Le Federal Bureau of Investigation et l’Agence de cybersécurité et de sécurité des infrastructures des États-Unis mettent en garde contre l’exploitation active d’une faille récemment corrigée dans le produit ManageEngine ServiceDesk Plus de Zoho, qui permet de déployer des shells Web et de mener toute une série d’activités malveillantes.
Répertorié sous le nom de CVE-2021-44077, le problème concerne une vulnérabilité d’exécution de code à distance non authentifiée qui affecte les versions de ServiceDesk Plus jusqu’à la version 11305 incluse et qui, si elle n’est pas corrigée, « permet à un attaquant de télécharger des fichiers exécutables et de placer des shells Web qui permettent des activités post-exploitation, telles que la compromission des informations d’identification de l’administrateur, la conduite de mouvements latéraux et l’exfiltration de ruches de registre et de fichiers Active Directory », a déclaré la CISA.

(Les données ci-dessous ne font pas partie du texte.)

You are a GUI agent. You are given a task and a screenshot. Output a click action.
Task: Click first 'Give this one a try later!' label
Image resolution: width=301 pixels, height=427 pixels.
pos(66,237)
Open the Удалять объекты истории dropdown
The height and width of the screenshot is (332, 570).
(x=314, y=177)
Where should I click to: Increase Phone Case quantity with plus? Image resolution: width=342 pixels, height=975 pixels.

« Une mauvaise configuration de sécurité dans ServiceDesk Plus a conduit à la vulnérabilité », a noté Zoho dans un avis indépendant publié le 22 novembre.
CVE-2021-44077 est également la deuxième faille exploitée par le même acteur de la menace qui a exploité une faille de sécurité dans la solution de gestion des mots de passe et d’authentification unique en libre-service de Zoho, connue sous le nom de ManageEngine ADSelfService Plus, pour compromettre au moins 11 organisations, selon un nouveau rapport publié par l’équipe de renseignements sur les menaces de l’unité 42 de Palo Alto Networks.

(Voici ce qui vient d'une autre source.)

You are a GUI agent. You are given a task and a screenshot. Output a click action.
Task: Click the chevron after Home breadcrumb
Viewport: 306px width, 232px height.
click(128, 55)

« Plus particulièrement, entre le 25 octobre et le 8 novembre, l’acteur a porté son attention sur plusieurs organisations utilisant un produit Zoho différent, connu sous le nom de ManageEngine ServiceDesk Plus ».
Au cours des trois derniers mois, au moins deux organisations ont été compromises à l’aide de la faille ManageEngine ServiceDesk Plus, un nombre qui devrait encore augmenter à mesure que le groupe APT intensifie ses activités de reconnaissance contre les secteurs de la technologie, de l’énergie, du transport, de la santé, de l’éducation, de la finance et de la défense.